== Excerpt provided ==
In [1]:
import numpy as np
import pandas as pd
import matplotlib.pyplot as plt
import scipy.stats as stats
import seaborn as sns
import statsmodels.formula.api as smf
import os
import sys
sys.path.append(os.path.abspath(os.path.join(os.getcwd(), '../utils')))
import _utils as utils
%matplotlib inline

This week, we'll be looking at a dataset showing the housing values in the suburbs of Boston. Every row is a different town.

## Housing Values in Suburbs of Boston

The medv variable is the target variable.

Data description  
The Boston data frame has **506 rows and 14 columns**.

This data frame contains the following columns:

**crim**  
per capita crime rate by town.

**zn**  
proportion of residential land zoned for lots over 25,000 sq.ft.

**indus**  
proportion of non-retail business acres per town.

**chas**  
Charles River dummy variable (= 1 if tract bounds river; 0 otherwise).

**nox**  
nitrogen oxides concentration (parts per 10 million).

== Given exercise 1 ==
Rewrite the Boston housing notebook from "The medv variable" to "rate by town.", putting "table" in place of "data frame".
== Given exercise 2 ==
Continue the Boston housing notebook from the point where it stops.

== Material ==
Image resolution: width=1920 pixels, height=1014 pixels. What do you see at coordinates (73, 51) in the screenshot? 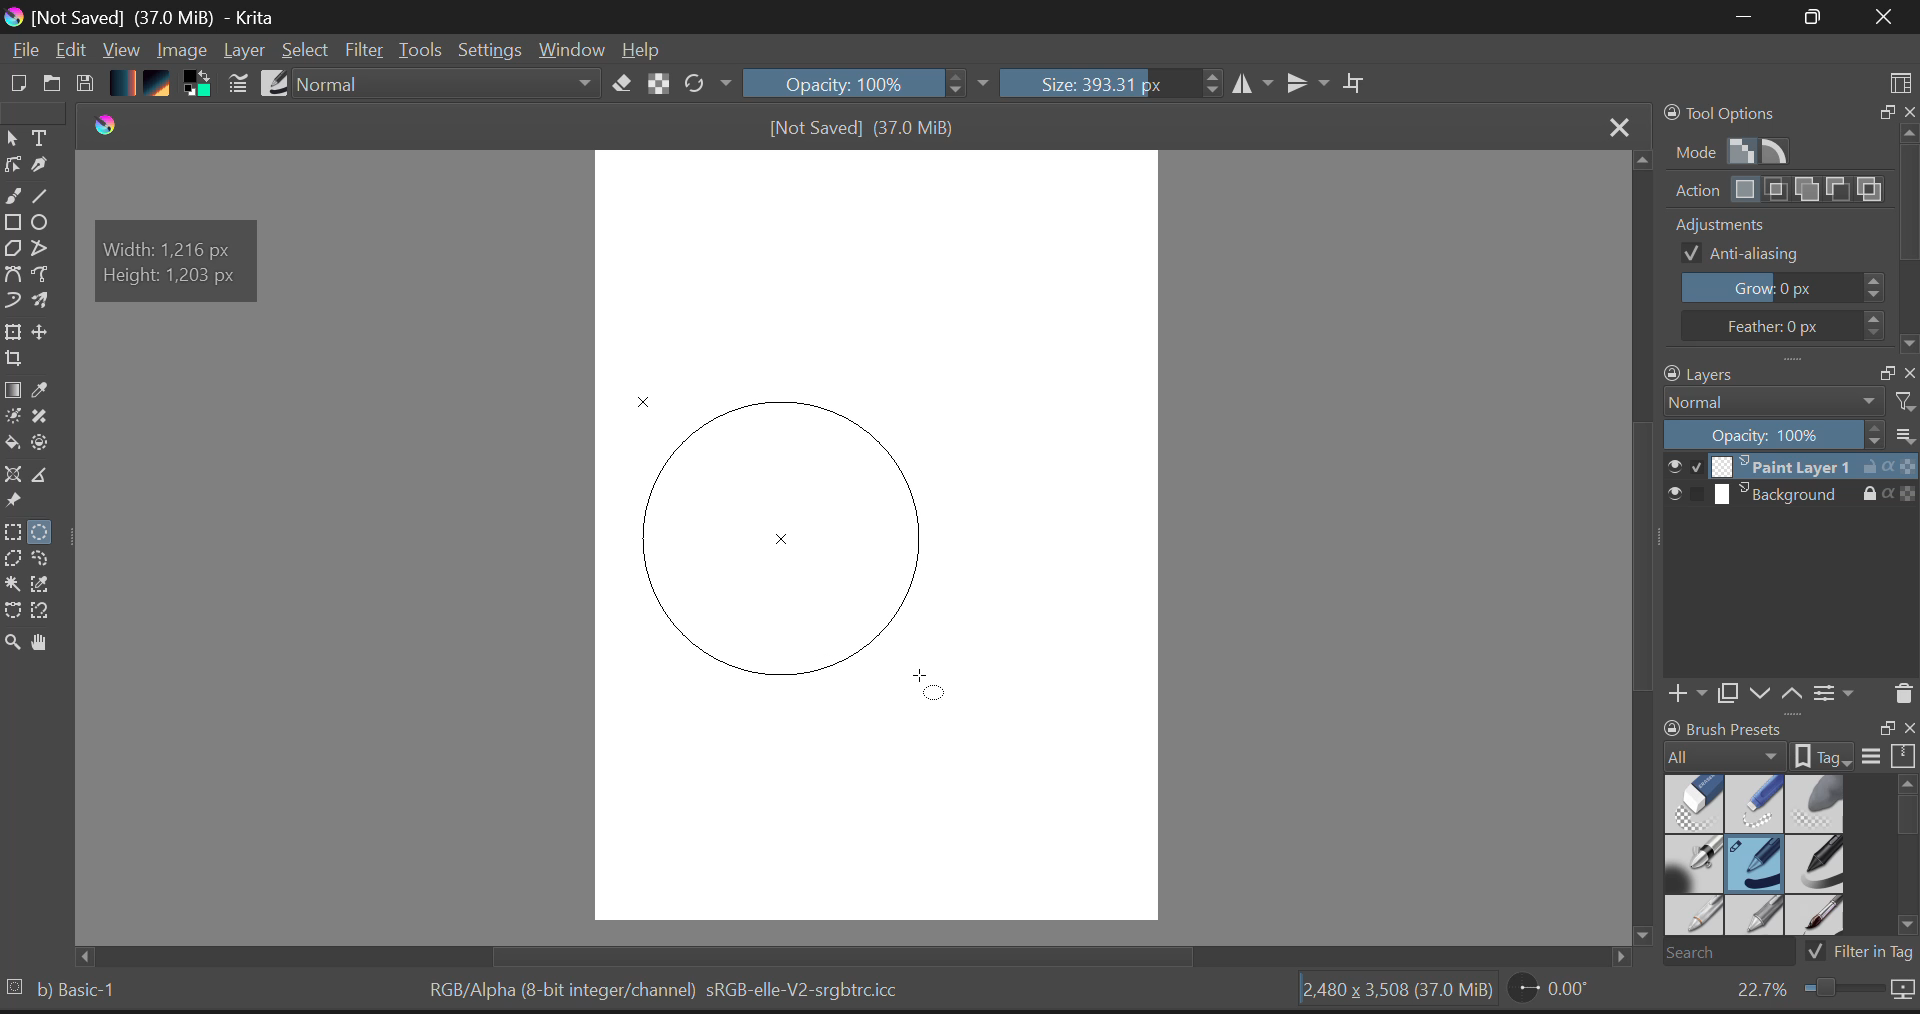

== Expected answer 1 ==
The medv variable is the target variable.

Data description  
The Boston table has **506 rows and 14 columns**.

This table contains the following columns:

**crim**  
per capita crime rate by town.

== Expected answer 2 ==
**rm**  
average number of rooms per dwelling.

**age**  
proportion of owner-occupied units built prior to 1940.

**dis**  
weighted mean of distances to five Boston employment centres.

**rad**  
index of accessibility to radial highways.

**tax**  
full-value property-tax rate per $10,000.

**ptratio**   
pupil-teacher ratio by town.

**lstat**  
lower status of the population (percent).

**medv**  
median value of owner-occupied homes in $1000s.

I've also added:  

**RM_Discrete**  
1 if average number of rooms per dwelling is greater than 7, 0 if it's 7 or less

In [2]:
boston = pd.read_csv('data/boston_dataset.csv')
boston.head()

Unnamed: 0,CRIM,ZN,INDUS,CHAS,NOX,RM,AGE,DIS,RAD,TAX,PTRATIO,LSTAT,MEDV,RM_Discrete
0,0.00632,18.0,2.31,0.0,0.538,6.575,65.2,4.09,1.0,296.0,15.3,4.98,24.0,0
1,0.02731,0.0,7.07,0.0,0.469,6.421,78.9,4.9671,2.0,242.0,17.8,9.14,21.6,0
2,0.02729,0.0,7.07,0.0,0.469,7.185,61.1,4.9671,2.0,242.0,17.8,4.03,34.7,1
3,0.03237,0.0,2.18,0.0,0.458,6.998,45.8,6.0622,3.0,222.0,18.7,2.94,33.4,0
4,0.06905,0.0,2.18,0.0,0.458,7.147,54.2,6.0622,3.0,222.0,18.7,5.33,36.2,1


1) First, let's look at the relationship between the RM variable and MEDV. How does the number of rooms per dwelling impact the median value of a home in a given town?

Create a scatterplot between these two variables. Does this look like a strong correlation? Does the relationship look linear?

2) What is the correlation between these two variables?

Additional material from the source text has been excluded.